Петр Алексеевич Михин
«Артиллеристы, Сталин дал приказ!» Мы умирали, чтобы победить
От автора
Много лет минуло после войны. Но впечатления тех грозных, мучительных, кровавых дней никогда не изгладятся в памяти тех, кто воевал. Страхом и отчаянием, холодом и голодом, ранениями и смертями, мужеством и героизмом, победами и поражениями были наполнены те дни. Вечность была сконцентрирована в четыре года, а то и в минуты, даже в секунды. В мгновения смертельной опасности души обнажались до самого последнего своего нутра. И люди творили невозможное.
Именно на передовой свершается война. И видна она лучше всего из окопа, а не из штабов и политотделов. Любые гениальные замыслы и стратегические ходы полководцев — лишь замыслы и ходы. В реальные дела они воплощались руками и жизнями тех, кто стрелял и побеждал врага на поле боя. Непосредственно победы добывали солдаты и офицеры взводов, рот и батальонов, эскадрилий и батарей.
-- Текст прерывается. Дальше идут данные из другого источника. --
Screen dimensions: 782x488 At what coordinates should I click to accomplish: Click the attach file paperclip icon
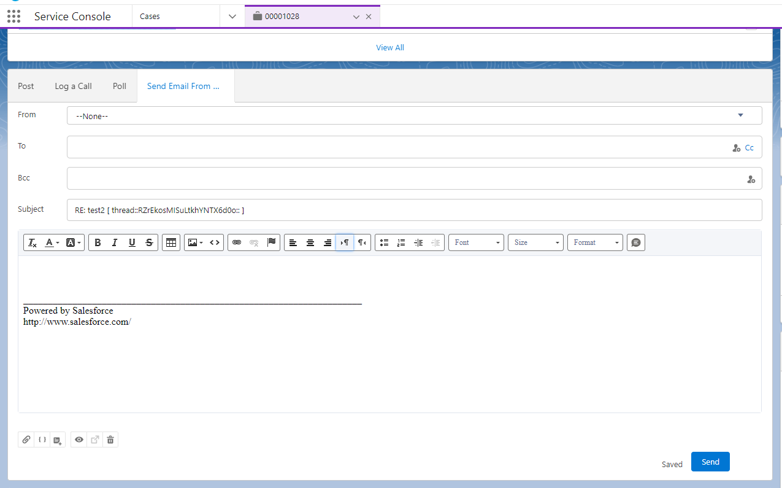26,440
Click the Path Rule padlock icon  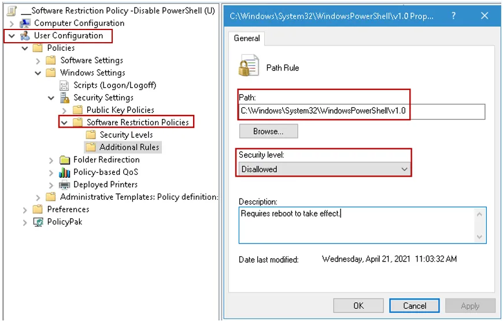(x=249, y=66)
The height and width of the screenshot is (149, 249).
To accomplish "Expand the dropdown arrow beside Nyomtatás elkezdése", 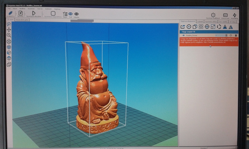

К сожалению, их ратный труд не всегда знали и правдиво отражали в своих донесениях штабы и политотделы, и не только потому, что находились они вдали от передовой.
За 60 лет после войны не один раз менялись оценки трагических событий тех лет. Высказывались различные мнения по поводу наших неудач в первые месяцы войны, замалчивались истинные причины поражений в неудавшихся военных операциях. Не публиковались сведения о потерях в победоносных сражениях. Даже академические издания по истории Отечественной войны грешили субъективизмом, подстраивались под власть имущих. Наиболее правдивым изданием выглядит «Всероссийская книга памяти 1941–1945» (Обзорный том), которую выпустило Военное издательство в Москве в 1995 году.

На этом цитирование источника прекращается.